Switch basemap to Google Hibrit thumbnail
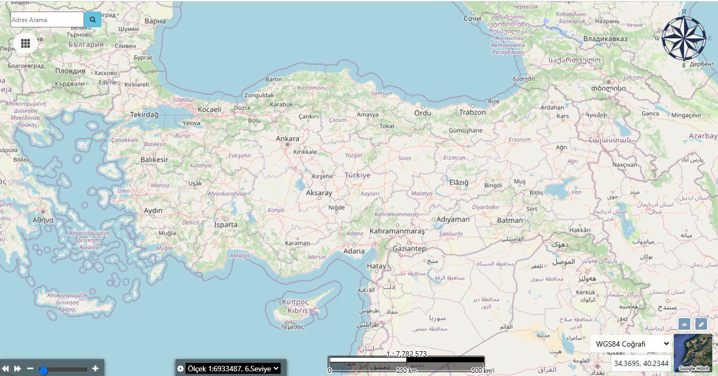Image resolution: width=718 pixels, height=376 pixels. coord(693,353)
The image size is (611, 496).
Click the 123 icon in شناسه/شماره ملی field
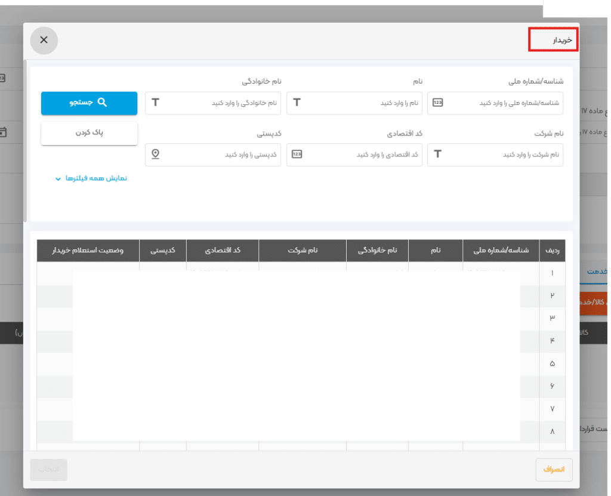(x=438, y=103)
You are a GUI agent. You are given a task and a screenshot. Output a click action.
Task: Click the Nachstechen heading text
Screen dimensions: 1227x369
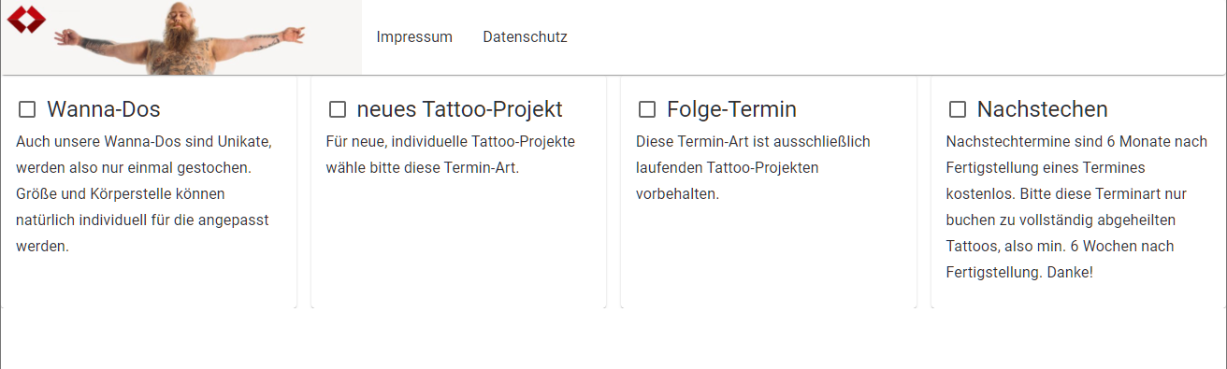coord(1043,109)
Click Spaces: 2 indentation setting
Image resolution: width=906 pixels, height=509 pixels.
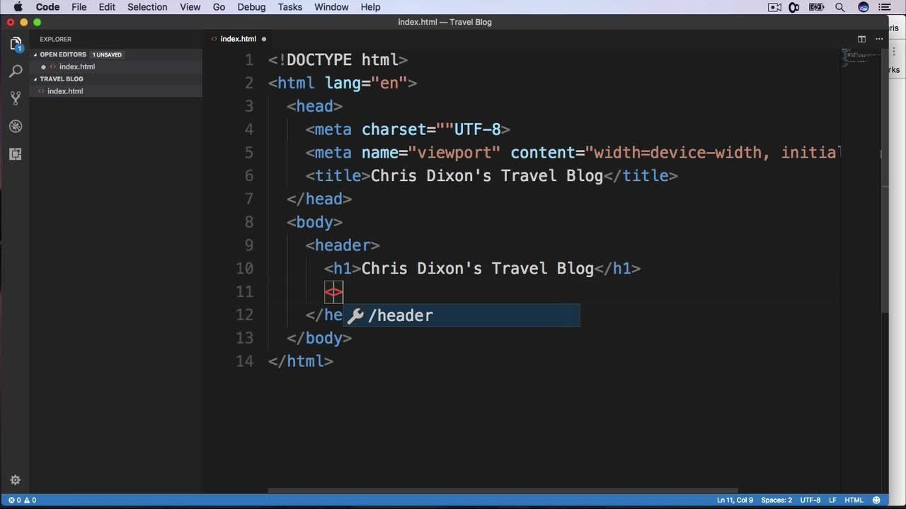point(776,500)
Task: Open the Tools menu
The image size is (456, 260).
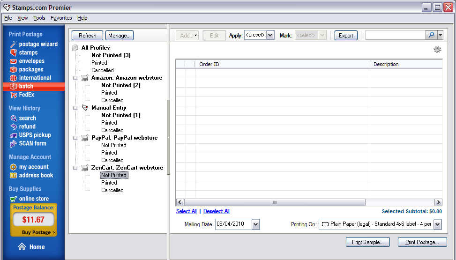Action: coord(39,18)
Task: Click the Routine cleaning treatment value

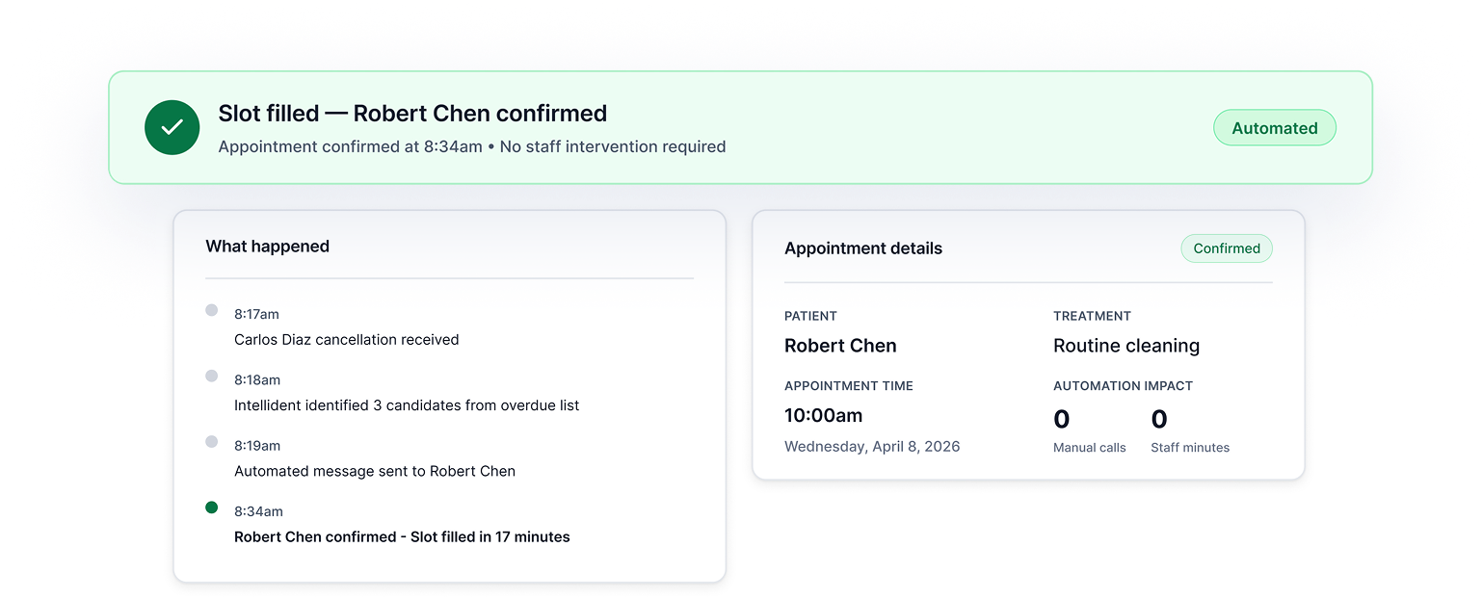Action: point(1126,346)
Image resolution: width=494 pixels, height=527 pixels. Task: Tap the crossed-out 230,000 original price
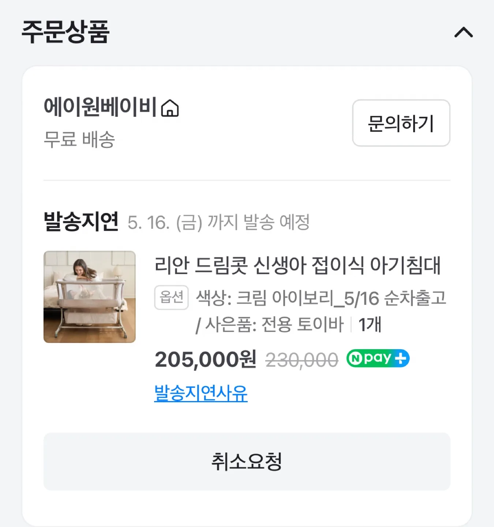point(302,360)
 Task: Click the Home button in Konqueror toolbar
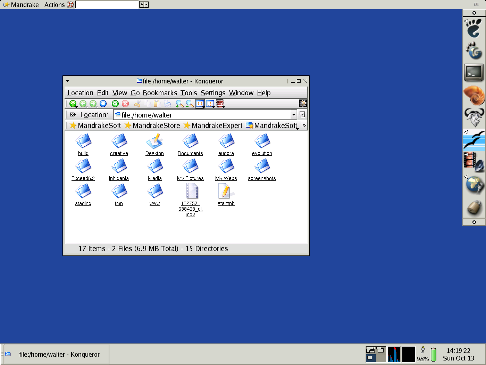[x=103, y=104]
§
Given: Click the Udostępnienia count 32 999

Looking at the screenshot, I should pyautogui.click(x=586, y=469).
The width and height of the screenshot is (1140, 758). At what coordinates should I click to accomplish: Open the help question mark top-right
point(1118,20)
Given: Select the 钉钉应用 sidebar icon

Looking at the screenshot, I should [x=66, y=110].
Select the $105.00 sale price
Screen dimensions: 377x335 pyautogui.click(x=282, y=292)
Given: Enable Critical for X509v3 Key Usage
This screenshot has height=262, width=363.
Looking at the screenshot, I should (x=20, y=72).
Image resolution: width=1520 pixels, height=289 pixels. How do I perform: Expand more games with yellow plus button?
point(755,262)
§
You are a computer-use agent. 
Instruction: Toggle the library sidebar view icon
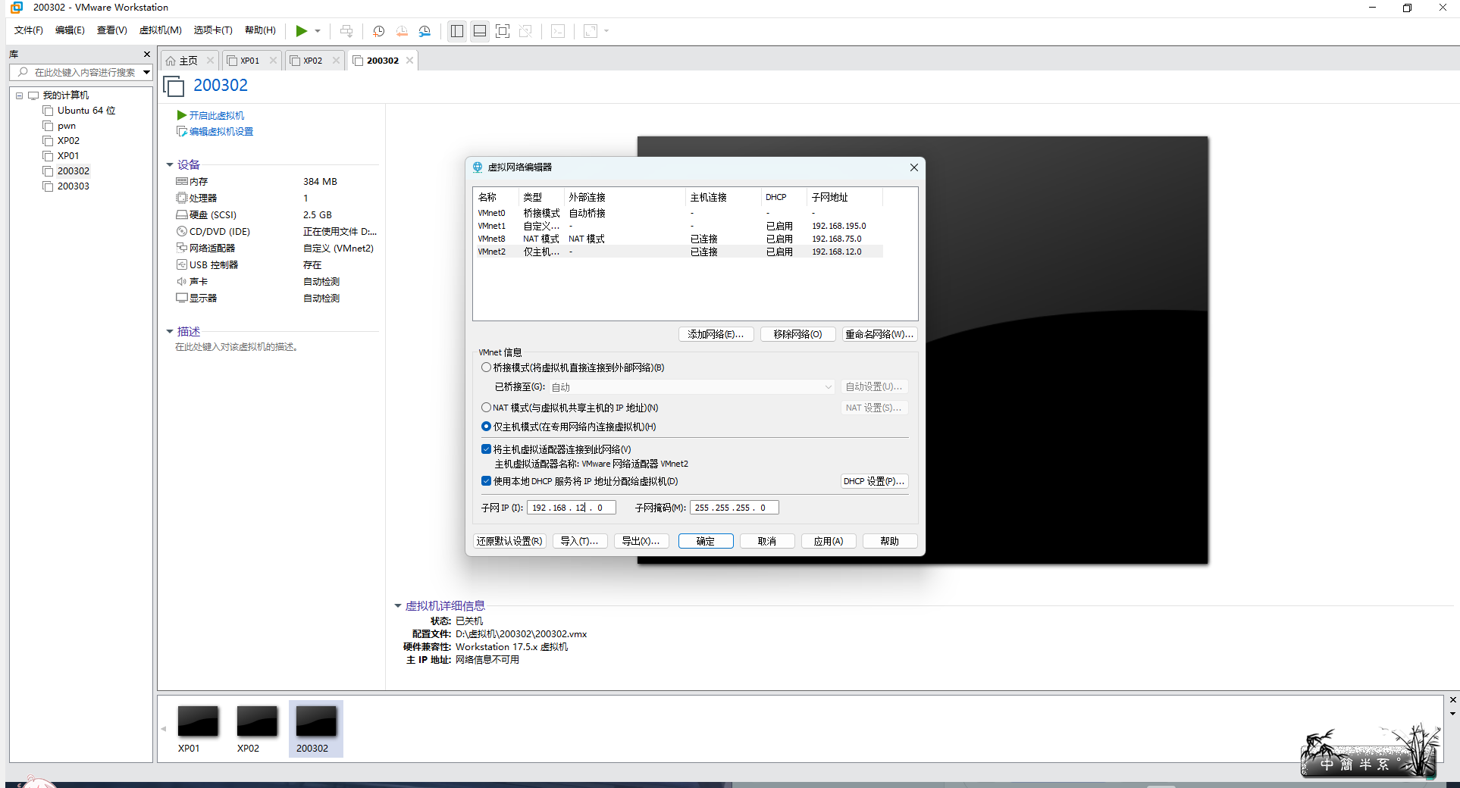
§
Activity |
Looking at the records above, which lines contain "agent"? Copy those lines.

Completed exercise |
You are a GUI agent. You are given a task and a screenshot. Output a click action.
You are a computer-use agent. 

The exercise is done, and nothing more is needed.